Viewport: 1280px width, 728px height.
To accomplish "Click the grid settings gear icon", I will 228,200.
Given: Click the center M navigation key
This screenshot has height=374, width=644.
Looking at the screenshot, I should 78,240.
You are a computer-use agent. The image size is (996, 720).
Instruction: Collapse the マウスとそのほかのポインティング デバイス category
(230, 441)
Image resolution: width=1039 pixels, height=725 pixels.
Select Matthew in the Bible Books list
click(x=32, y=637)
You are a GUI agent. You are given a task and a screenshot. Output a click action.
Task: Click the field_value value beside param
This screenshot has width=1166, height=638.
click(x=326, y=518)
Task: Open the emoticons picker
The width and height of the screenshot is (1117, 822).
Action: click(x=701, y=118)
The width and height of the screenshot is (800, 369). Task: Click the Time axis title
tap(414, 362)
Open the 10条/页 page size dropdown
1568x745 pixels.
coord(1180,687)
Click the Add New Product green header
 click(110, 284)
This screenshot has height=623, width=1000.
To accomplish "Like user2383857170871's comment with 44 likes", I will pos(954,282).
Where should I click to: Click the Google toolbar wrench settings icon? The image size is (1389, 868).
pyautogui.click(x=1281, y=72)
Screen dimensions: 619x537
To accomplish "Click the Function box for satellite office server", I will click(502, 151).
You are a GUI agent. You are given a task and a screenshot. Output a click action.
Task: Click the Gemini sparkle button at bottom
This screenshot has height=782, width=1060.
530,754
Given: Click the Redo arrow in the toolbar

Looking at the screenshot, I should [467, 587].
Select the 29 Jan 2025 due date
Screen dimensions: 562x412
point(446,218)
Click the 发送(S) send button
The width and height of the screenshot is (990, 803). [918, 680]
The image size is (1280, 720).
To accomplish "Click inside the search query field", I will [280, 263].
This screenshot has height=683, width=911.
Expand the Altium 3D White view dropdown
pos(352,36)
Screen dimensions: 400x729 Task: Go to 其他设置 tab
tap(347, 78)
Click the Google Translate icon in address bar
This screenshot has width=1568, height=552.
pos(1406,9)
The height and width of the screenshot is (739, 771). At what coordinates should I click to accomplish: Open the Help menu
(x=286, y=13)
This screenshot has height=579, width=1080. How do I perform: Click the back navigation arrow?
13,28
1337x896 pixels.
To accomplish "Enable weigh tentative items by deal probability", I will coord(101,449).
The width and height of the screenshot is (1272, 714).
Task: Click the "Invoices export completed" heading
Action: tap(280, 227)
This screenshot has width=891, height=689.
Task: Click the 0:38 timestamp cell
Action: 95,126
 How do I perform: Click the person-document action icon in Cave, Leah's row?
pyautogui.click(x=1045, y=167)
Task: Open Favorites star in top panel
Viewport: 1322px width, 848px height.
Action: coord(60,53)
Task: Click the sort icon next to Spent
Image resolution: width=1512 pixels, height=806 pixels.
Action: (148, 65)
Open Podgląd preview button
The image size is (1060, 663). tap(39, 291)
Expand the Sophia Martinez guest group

▸ Description of the task: Only the line containing "Task: Open Favorites star in top panel" and the lines after it, through the end of the data, should be copied, exactly as they are.

▸ Output below:
Task: Open Favorites star in top panel
Viewport: 1322px width, 848px height.
Action: coord(60,53)
Task: Click the sort icon next to Spent
Image resolution: width=1512 pixels, height=806 pixels.
Action: (148, 65)
Open Podgląd preview button
The image size is (1060, 663). tap(39, 291)
Expand the Sophia Martinez guest group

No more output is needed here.